| DAFTAR TUGAS |
[1] Dalam tulisan tentang meninggal dunia saat berhaji, apa yang sedang disaksikan penulis ketika mendengar kabar bahwa tetangganya wafat?
[2] Teruskan tulisan tentang meninggal dunia saat berhaji, dimulai setelah kalimat terakhir yang tercantum.

| KUTIPAN TEKS |
━━━━━━━━━━━━━━━━━━━━

Mohon tunggu...
M Kabul Budiono
M Kabul Budiono Mohon Tunggu... Jurnalis - Old journalism never dies

Memulai karir dan mengakhirinya sebagai angkasawan RRI. Masih secara reguler menulis komentar luar negeri di RRI World Service - Voice of Indonesia. Bergabung di Kompasiana sejak Juli 2010 karena ingin memperbanyak teman dan bertukar pikiran...

Selanjutnya

Tutup

Sosbud

Meninggal Dunia Saat Berhaji....

19 November 2010   09:54 Diperbarui: 26 Juni 2015   11:28 1169
+
Laporkan Konten
Laporkan Akun
Kompasiana adalah platform blog. Konten ini menjadi tanggung jawab bloger dan tidak mewakili pandangan redaksi Kompas.
Lihat foto
12901604432013622652

Ketika sedang menyaksikan pemotongan hewan kurban di mesjid komplek perumahan kami, saya mendengar kabar bahwa seorang tetangga yang menunaikan ibadah haji, meninggal dunia di tanah suci. Sembari mengucap innalillahi wa inna ilaihi raji’un, sayapun membayangkan betapa mulia tetangga kami itu. Meninggal ketika sedang melaksanakan ibadah haji di tanah suci, setelah wuquf di Arafah dalam perjalanan ke Mina. Subhanallah. Ia kembali ke haribaan Illahi ketika ia masih menggunakan ihram, tidak lama setelah berdoa pada puncak ibadah haji yaitu wuquf. Bukankah wuquf di Arafah adalah intinya haji sebagaimana sabda Nabi ‘alhajju arrafatu.

Bagi banyak muslim, terutama yang sudah berusia lanjut meninggal di tanah suci sering menjadi idaman. Ungkapan harapan itu tidak sedikit yang saya dengar ketika lebih sepuluh tahun lalu saya mendapatkan kesempatan menunaikan ibadah haji. Bagi sebagian orang – boleh jadi sebagian besar di antaranya – meninggal dunia di tanah suci sungguh sangat mulia dan menjadi impian sejak lama. Ini antaralain saya dengar dari salah seorang laki laki tua yang ketemu saya di Madinah sebut saja namanya pak Harjo.

━━━━━━━━━━━━━━━━━━━━

| BAHAN TERSEDIA |
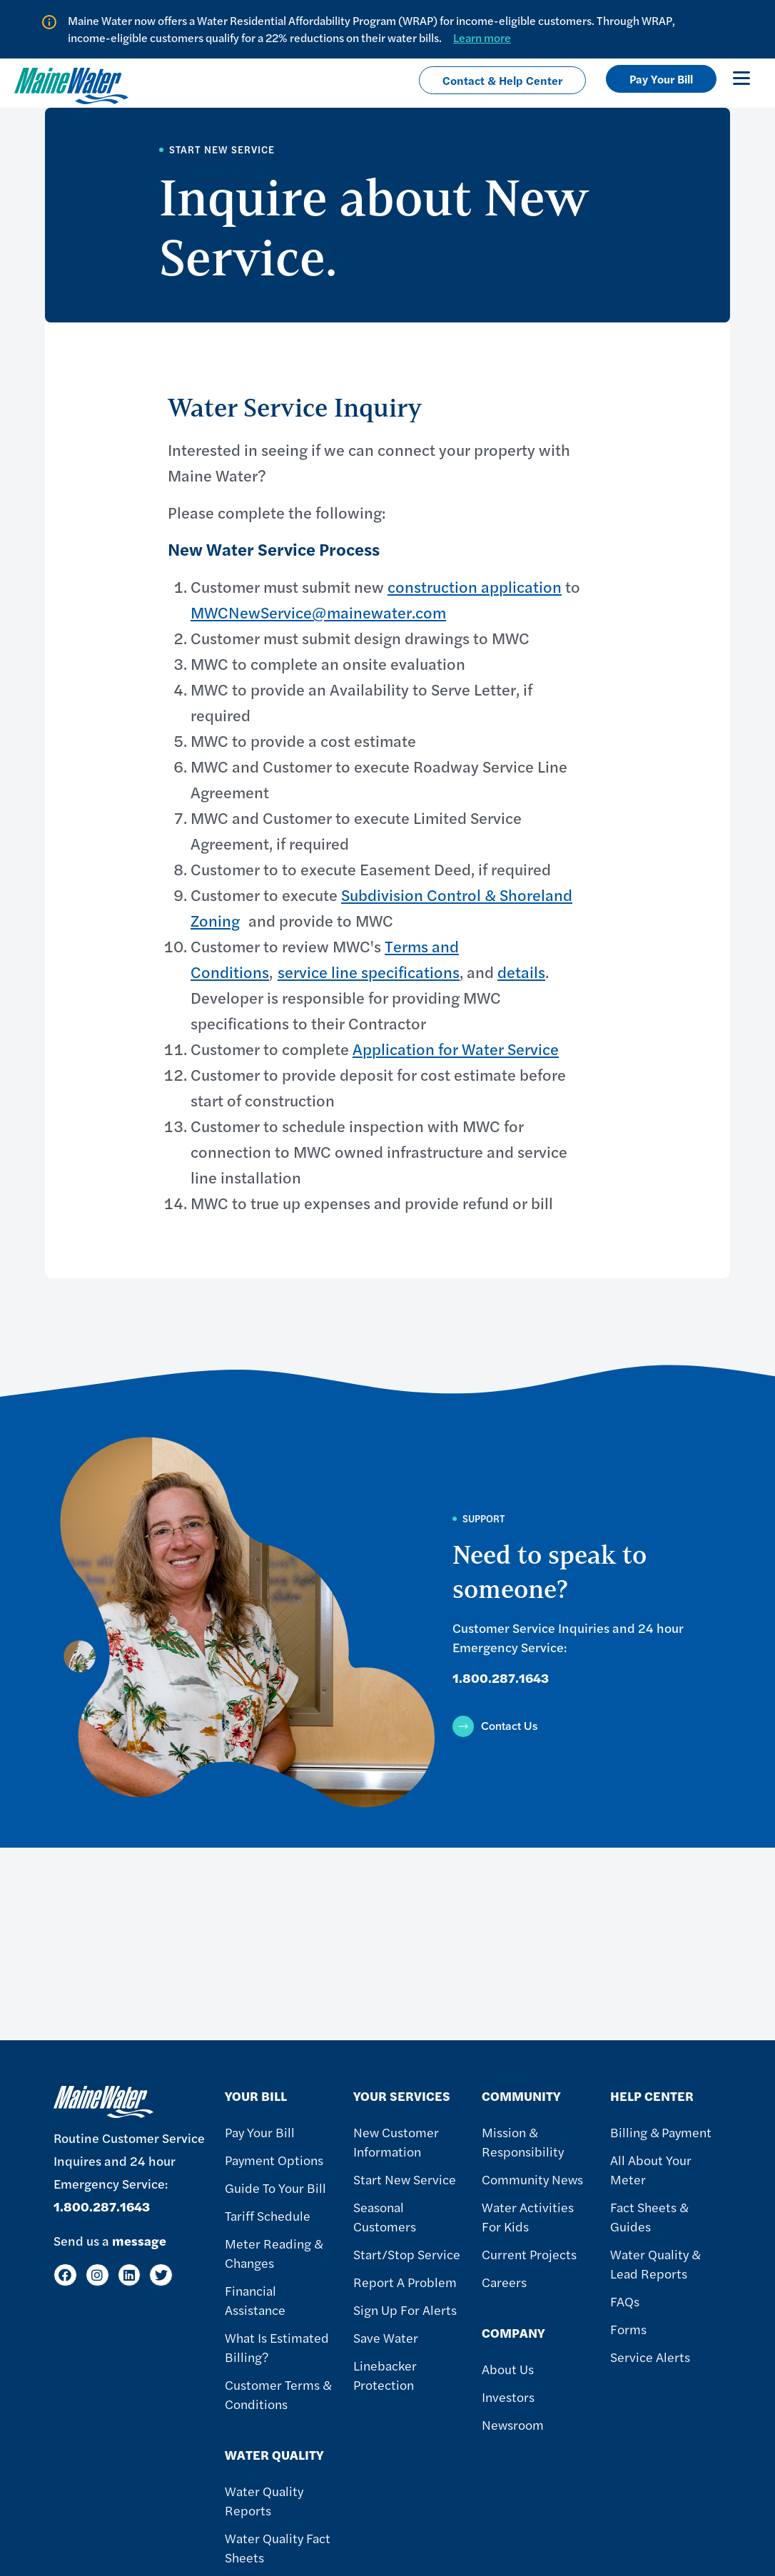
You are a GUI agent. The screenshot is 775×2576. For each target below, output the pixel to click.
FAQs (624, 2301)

━━━━━━━━━━━━━━━━━━━━

| JAWABAN BERURUTAN |
[1] Penulis sedang menyaksikan pemotongan hewan kurban di mesjid kompleks perumahannya.

[2]
Saya ketemu pak tua itu secara tidak sengaja di Madinah, tepatnya di kator daerah kerja haji di Madinah. Selama sekitar dua minggu saya tinggal di salah satu kamar di kantor haji itu dalam kapasitas saya sebagai reporter RRI yang meliput haji dan difasilitasi Departemen Agama. Pak Harjo menempati kamar di depan saya dengan jemaah lainnya. Berbeda dengan saya, pak Harjo tinggal sementara di situ karena sakit. Ia ditinggal oleh rombongannya yang mesti berangkat melanjutkan perjalanan ke Mekah.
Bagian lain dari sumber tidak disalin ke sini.